Aim of the task
Below are some records; quote exactly the lines from the one that contains "Image resolution: width=687, height=2576." through the one that contains "Paramètres Cookies (528, 2556)", inclusive, and no others.

Records from a data source
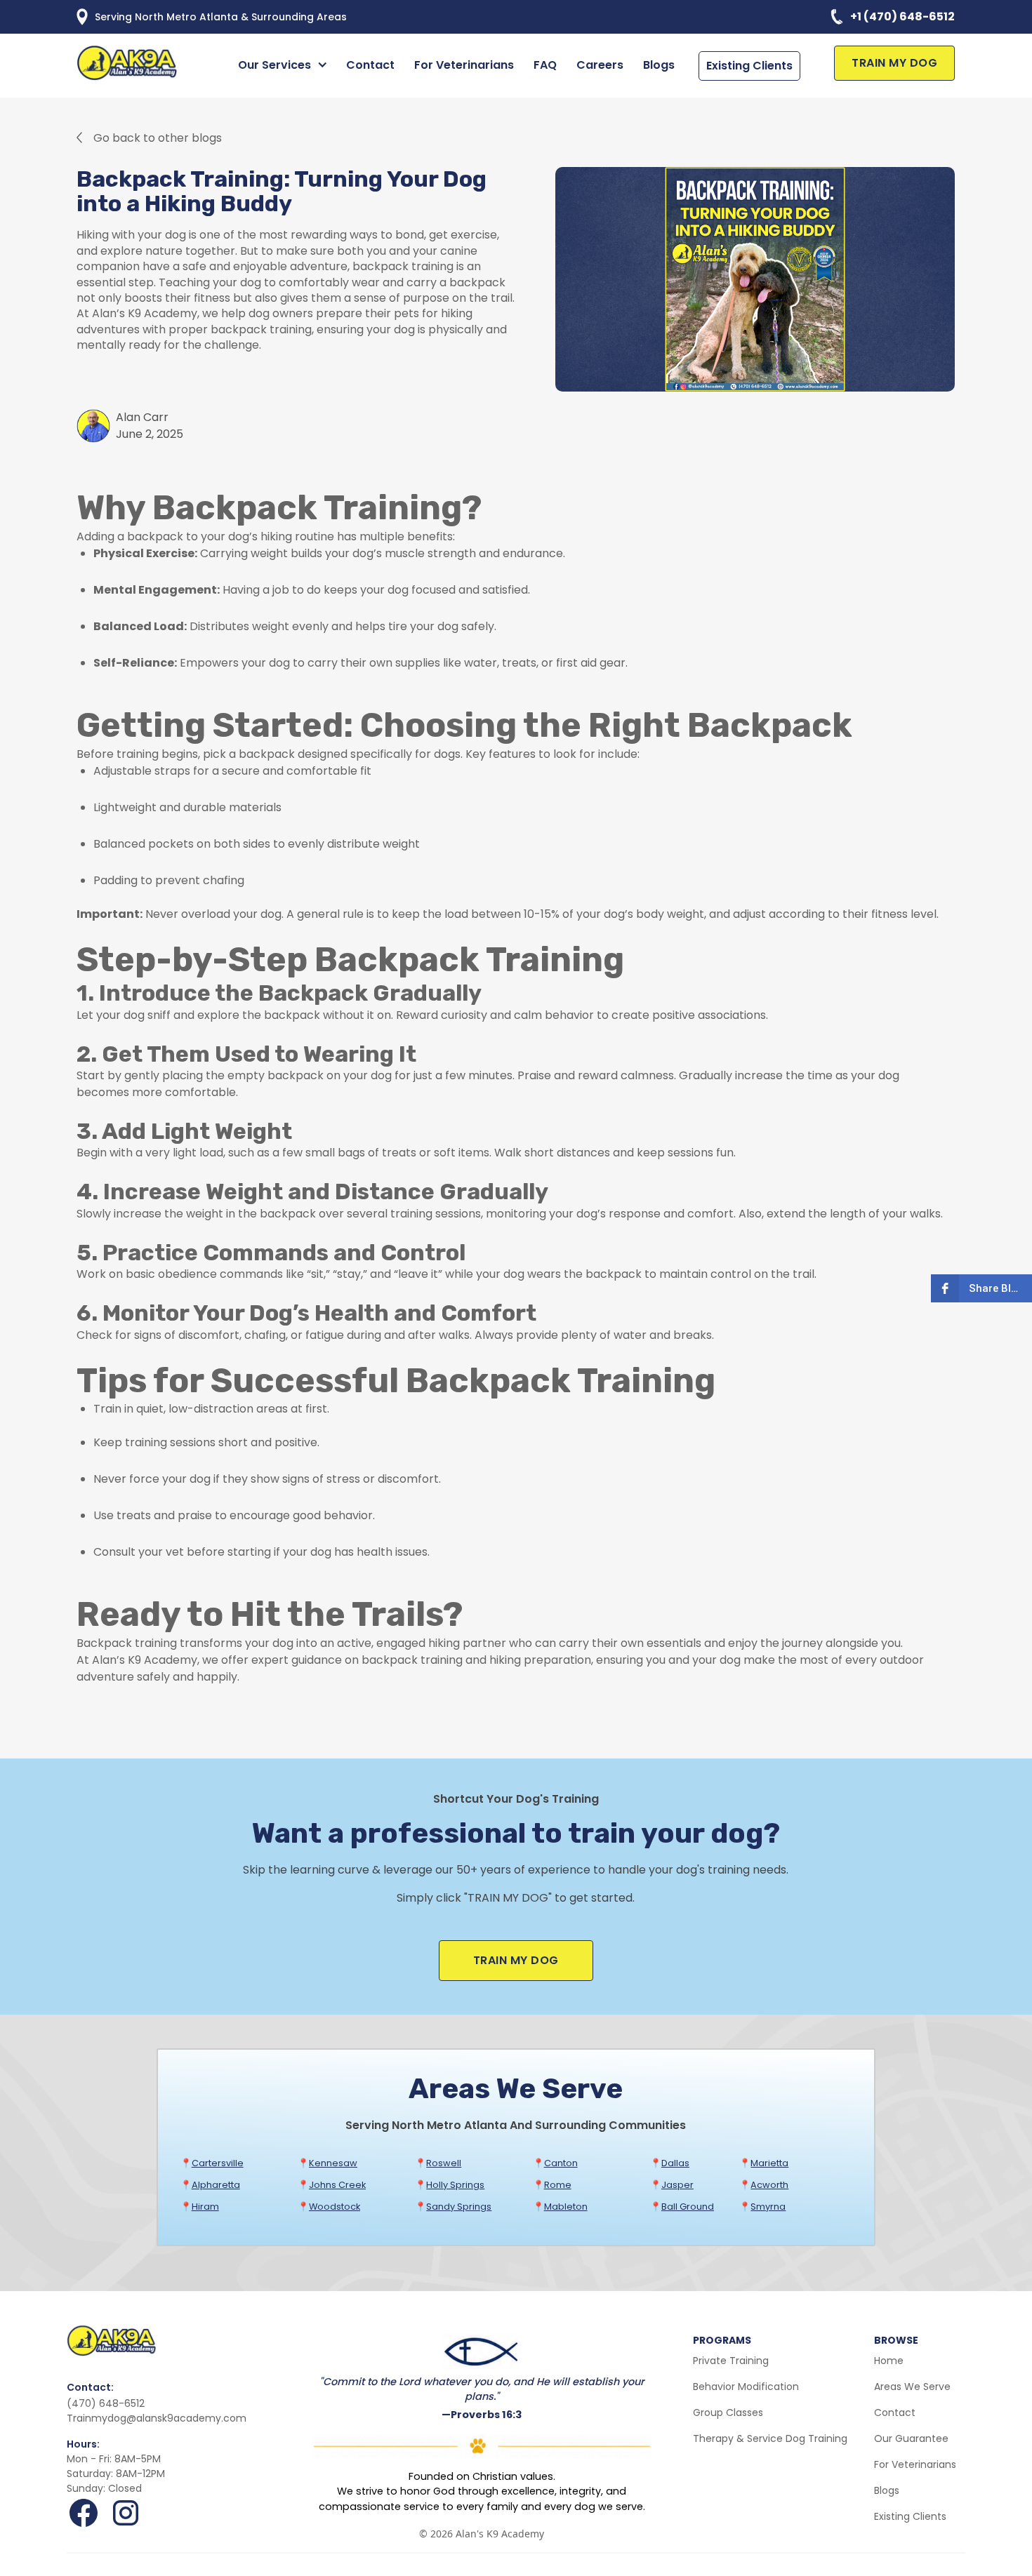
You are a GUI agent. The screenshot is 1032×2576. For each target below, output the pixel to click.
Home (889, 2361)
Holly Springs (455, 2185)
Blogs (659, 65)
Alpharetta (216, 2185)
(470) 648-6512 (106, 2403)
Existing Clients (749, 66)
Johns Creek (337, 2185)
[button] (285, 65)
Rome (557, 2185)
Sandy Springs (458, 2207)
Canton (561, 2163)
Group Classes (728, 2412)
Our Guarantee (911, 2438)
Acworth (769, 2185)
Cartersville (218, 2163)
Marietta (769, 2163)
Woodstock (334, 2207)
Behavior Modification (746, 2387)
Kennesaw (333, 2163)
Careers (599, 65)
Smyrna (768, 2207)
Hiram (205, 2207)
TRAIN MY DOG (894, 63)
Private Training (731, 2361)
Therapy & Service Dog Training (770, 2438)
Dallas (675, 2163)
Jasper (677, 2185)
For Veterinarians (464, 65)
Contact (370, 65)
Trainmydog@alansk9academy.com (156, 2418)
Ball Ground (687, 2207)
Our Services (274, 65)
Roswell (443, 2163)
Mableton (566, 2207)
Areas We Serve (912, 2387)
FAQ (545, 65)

---

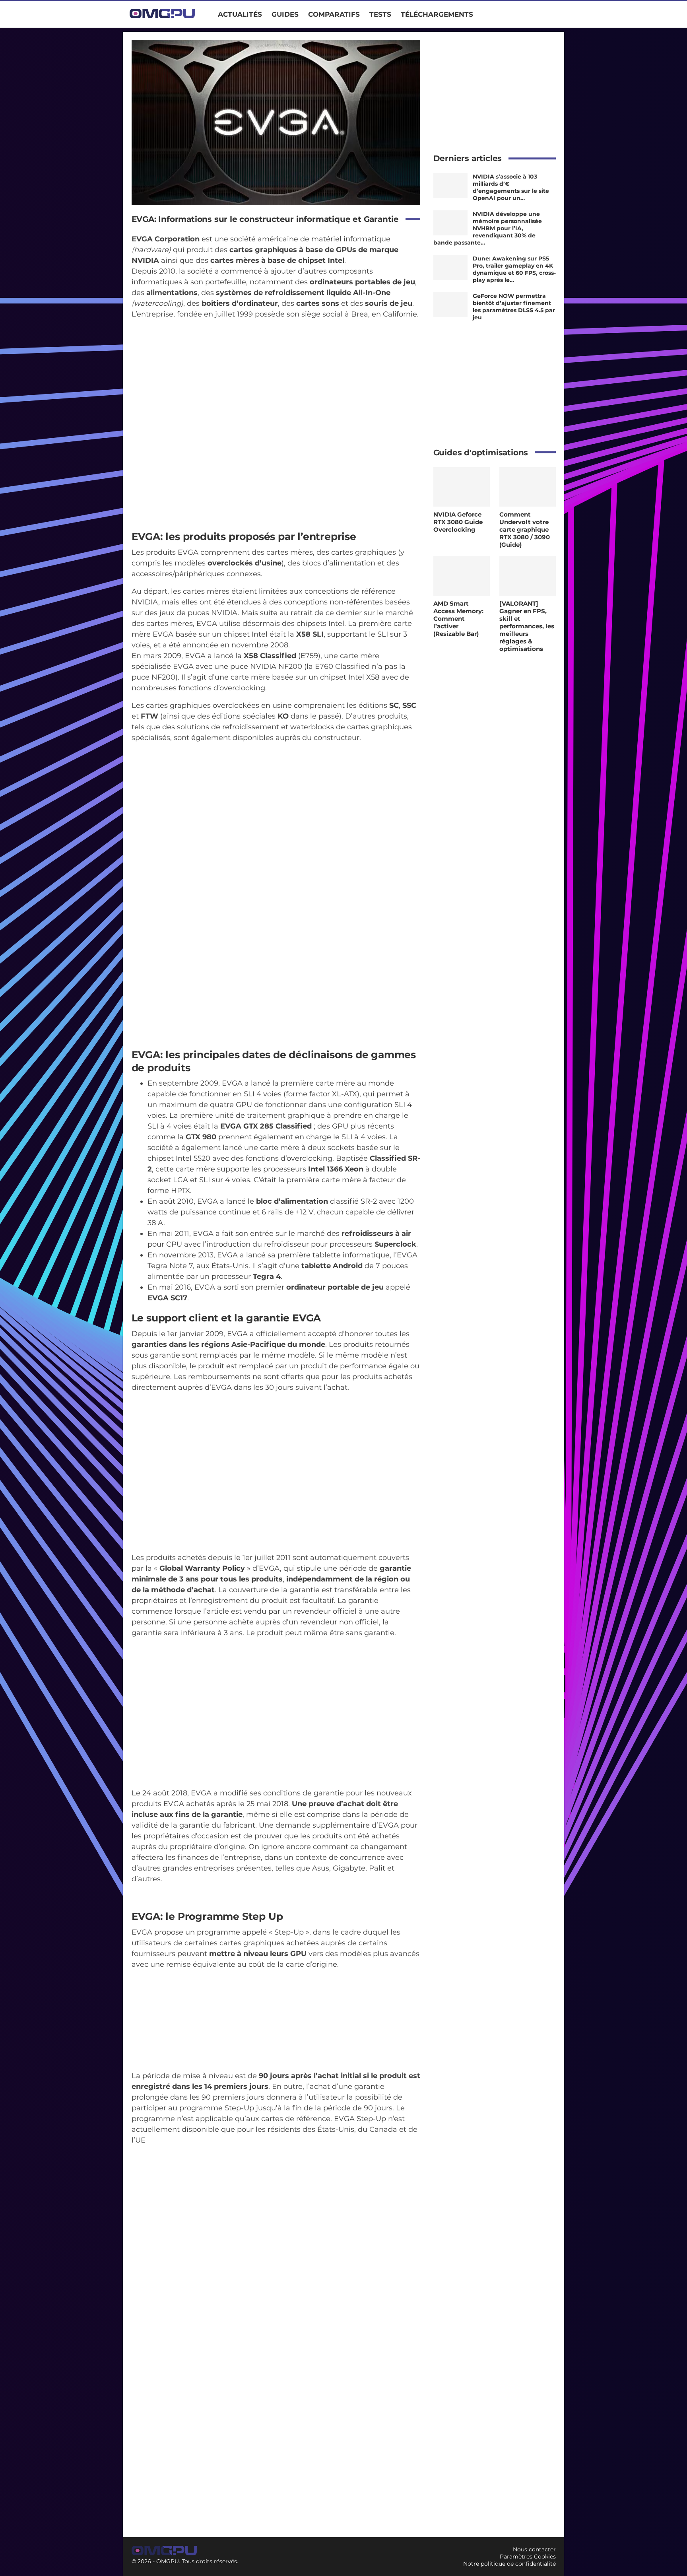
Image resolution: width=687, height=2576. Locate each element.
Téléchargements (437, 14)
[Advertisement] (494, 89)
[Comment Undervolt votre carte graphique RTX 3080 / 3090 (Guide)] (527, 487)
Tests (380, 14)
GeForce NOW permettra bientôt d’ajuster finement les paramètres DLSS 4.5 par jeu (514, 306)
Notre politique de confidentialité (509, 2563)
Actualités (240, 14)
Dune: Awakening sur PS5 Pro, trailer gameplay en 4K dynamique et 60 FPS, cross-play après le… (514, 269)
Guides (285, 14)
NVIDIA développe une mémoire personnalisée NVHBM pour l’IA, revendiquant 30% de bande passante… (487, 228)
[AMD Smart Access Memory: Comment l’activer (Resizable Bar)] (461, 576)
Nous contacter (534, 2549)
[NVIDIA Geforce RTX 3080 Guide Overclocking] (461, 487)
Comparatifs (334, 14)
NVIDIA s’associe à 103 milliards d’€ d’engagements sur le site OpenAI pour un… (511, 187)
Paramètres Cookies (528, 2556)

--

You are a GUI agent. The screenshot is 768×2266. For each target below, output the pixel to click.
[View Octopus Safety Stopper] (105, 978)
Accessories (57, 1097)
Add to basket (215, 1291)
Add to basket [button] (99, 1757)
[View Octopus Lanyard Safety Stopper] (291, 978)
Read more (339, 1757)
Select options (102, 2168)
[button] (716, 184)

Exercise solution
Image resolution: width=687, height=2576. Locate each element.
Téléchargements (437, 14)
[Advertisement] (494, 89)
[Comment Undervolt votre carte graphique RTX 3080 / 3090 (Guide)] (527, 487)
Tests (380, 14)
GeForce NOW permettra bientôt d’ajuster finement les paramètres DLSS 4.5 par jeu (514, 306)
Notre politique de confidentialité (509, 2563)
Actualités (240, 14)
Dune: Awakening sur PS5 Pro, trailer gameplay en 4K dynamique et 60 FPS, cross-play après le… (514, 269)
Guides (285, 14)
NVIDIA développe une mémoire personnalisée NVHBM pour l’IA, revendiquant 30% de bande passante… (487, 228)
[AMD Smart Access Memory: Comment l’activer (Resizable Bar)] (461, 576)
Nous contacter (534, 2549)
[NVIDIA Geforce RTX 3080 Guide Overclocking] (461, 487)
Comparatifs (334, 14)
NVIDIA s’associe à 103 milliards d’€ d’engagements sur le site OpenAI pour un… (511, 187)
Paramètres Cookies (528, 2556)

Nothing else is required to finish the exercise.